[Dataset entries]

"""

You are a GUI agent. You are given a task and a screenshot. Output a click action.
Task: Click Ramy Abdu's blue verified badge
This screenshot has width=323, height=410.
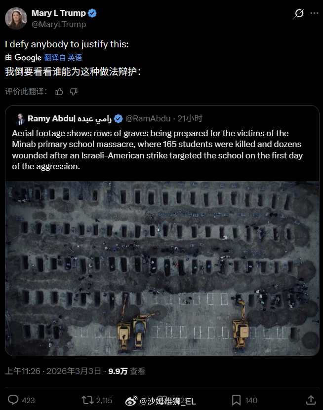(119, 119)
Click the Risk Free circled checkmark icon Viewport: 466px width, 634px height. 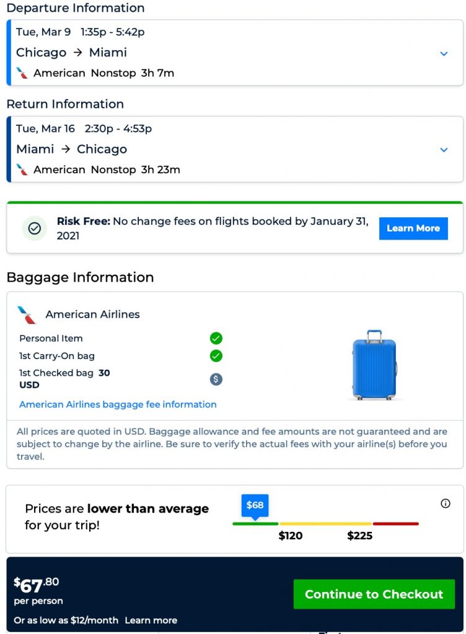coord(35,228)
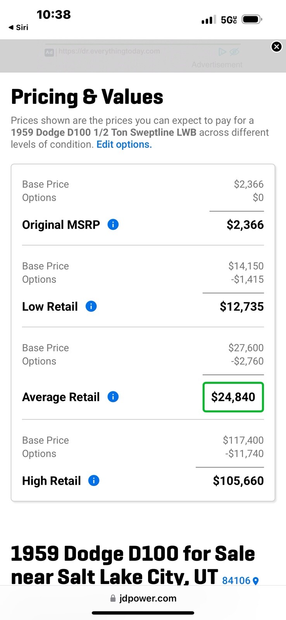Tap the High Retail $105,660 amount
Screen dimensions: 286x620
pos(238,481)
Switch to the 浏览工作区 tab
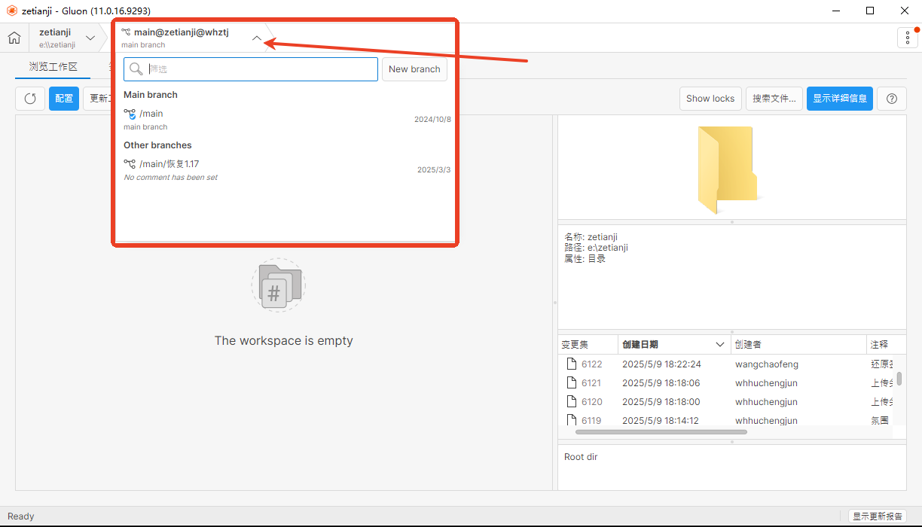This screenshot has width=922, height=527. (x=53, y=67)
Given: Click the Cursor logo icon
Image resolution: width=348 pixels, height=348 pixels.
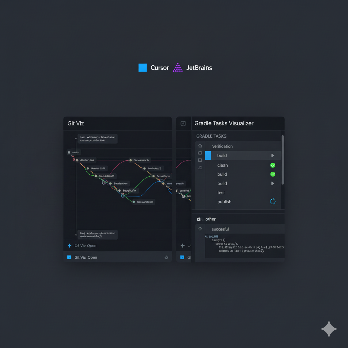Looking at the screenshot, I should (x=143, y=68).
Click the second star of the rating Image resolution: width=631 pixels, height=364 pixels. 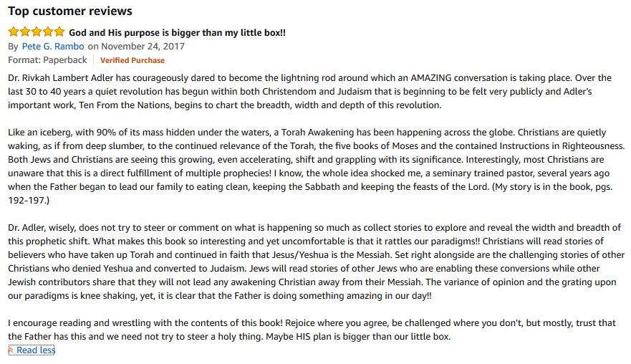pos(25,32)
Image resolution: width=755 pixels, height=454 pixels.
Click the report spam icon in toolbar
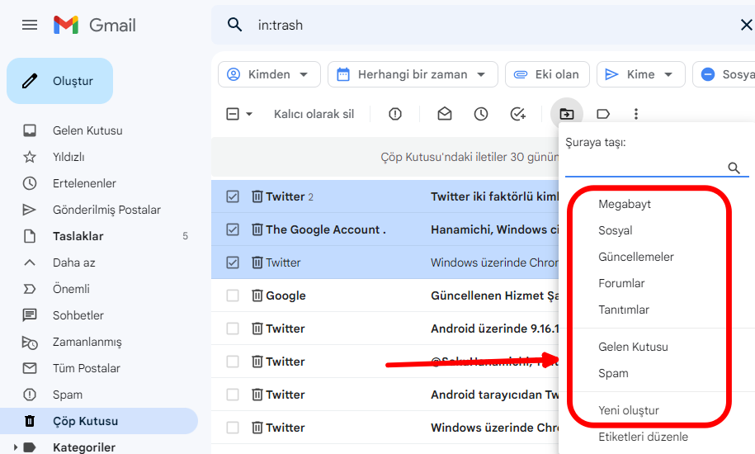coord(395,114)
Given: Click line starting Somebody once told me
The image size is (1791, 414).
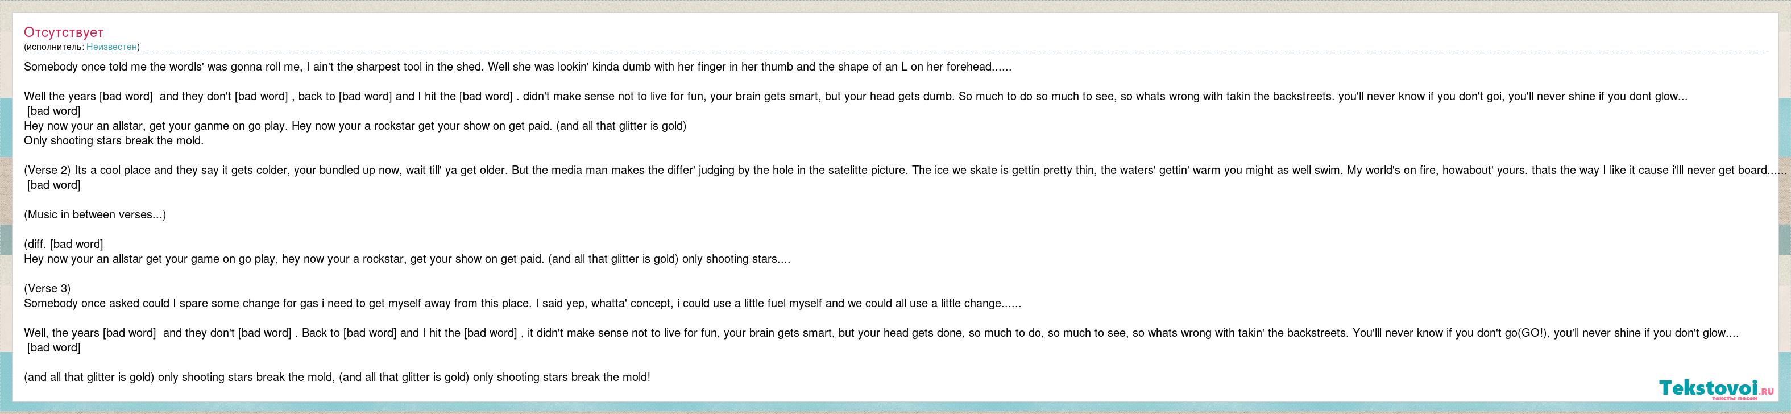Looking at the screenshot, I should (518, 67).
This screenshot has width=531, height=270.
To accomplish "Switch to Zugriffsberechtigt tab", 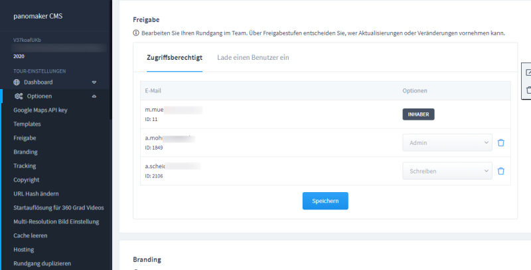I will [x=174, y=58].
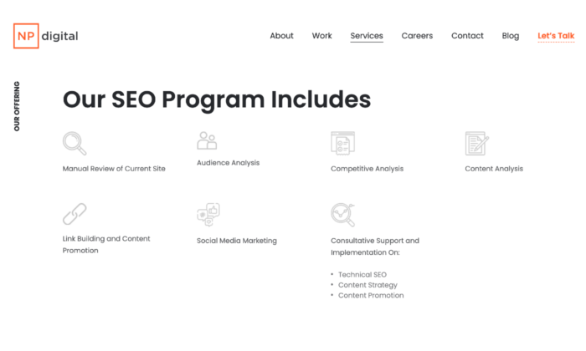The width and height of the screenshot is (586, 351).
Task: Click the Content Analysis pencil icon
Action: coord(477,143)
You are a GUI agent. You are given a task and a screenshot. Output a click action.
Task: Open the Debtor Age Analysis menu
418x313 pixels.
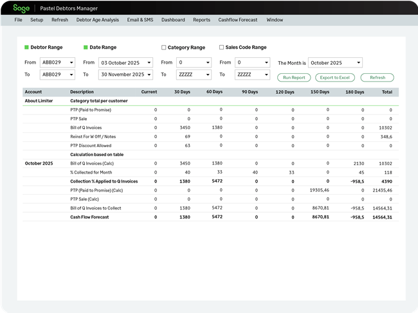coord(98,20)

"""

**Work item:** Beginning at the line that contains "Task: Open the Debtor Age Analysis menu", transcribe it and every later line through the last line of the data above, exactly, and drop the pictures.

**Completed exercise:**
Task: Open the Debtor Age Analysis menu
418x313 pixels.
coord(98,20)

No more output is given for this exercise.